An emergent theme of my posts of late has been change. Whether that’s technology, user experience, reform of education, public sector and government, conferences or business (including my own), it’s a constant.

Deliberative democracy chat
Image by trib via Flickr

Equally, I’ve had many conversations in physical and virtual environments about change. Those conversations, to my very great benefit, have been with smart, motivated, interesting people – friends, peers and those I look up to.

Just yesterday, I was able to get deeply buried in several conversations about change at BarCamp Canberra 2010. This third Canberra BarCamp was far and away the best yet. Very balanced in its participant-generated program, issues of technology, the web, education, public sector reform and social innovation were openly and actively discussed. There’s no right or wrong, just great ideas (many available now on SlideShare).

One thing that emerged strongly from the sessions I was involved in – largely those on reform and social innovation – was raised in the first session of the day, Matt Moore’s deliberative democracy discussion on wicked problems. That problem is what I’m choosing to call next steps.

We all know it’s incredibly easy to discuss wicked problems. Equally, it’s near trivial (on a grand scale) to come up with solutions to them. We can define people, ideas, resources, finance and economics, social reforms and any number of other matters that will require resolution to solve these problems. It’s the next thing that’s the hard one, as I said in this tweet to Havas Media Lab director (and HBR blogger), Umair Haque.

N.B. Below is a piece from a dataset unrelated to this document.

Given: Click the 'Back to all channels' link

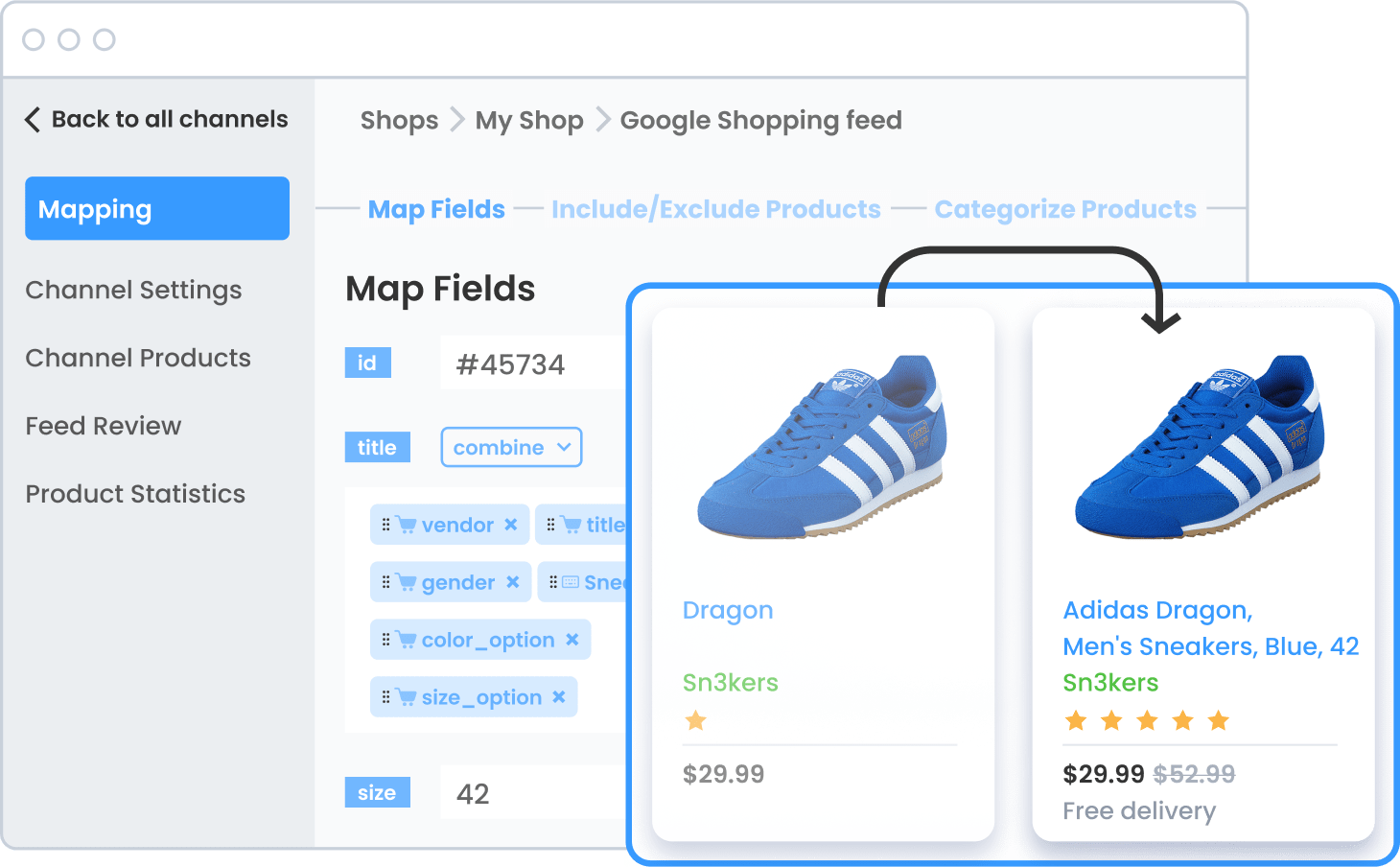Looking at the screenshot, I should pos(170,119).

It’s the next step, the tangible action, that’s wicked about all of these problems. And it’s next steps that we lack in solving all of the big problems we face. And it’s incumbent on all of us, in the sense of the Builder described in Haque’s The Builders’ Manifesto, to take next steps rather than simply engaging in conversation.

BarCamps, expos, conferences, summits. They’re all excellent places to begin solving the wicked problems. But we must take next steps.

For me, the biggest take away from BarCamp Canberra 2010 was DO. We must not just talk, we must be prepared to DO.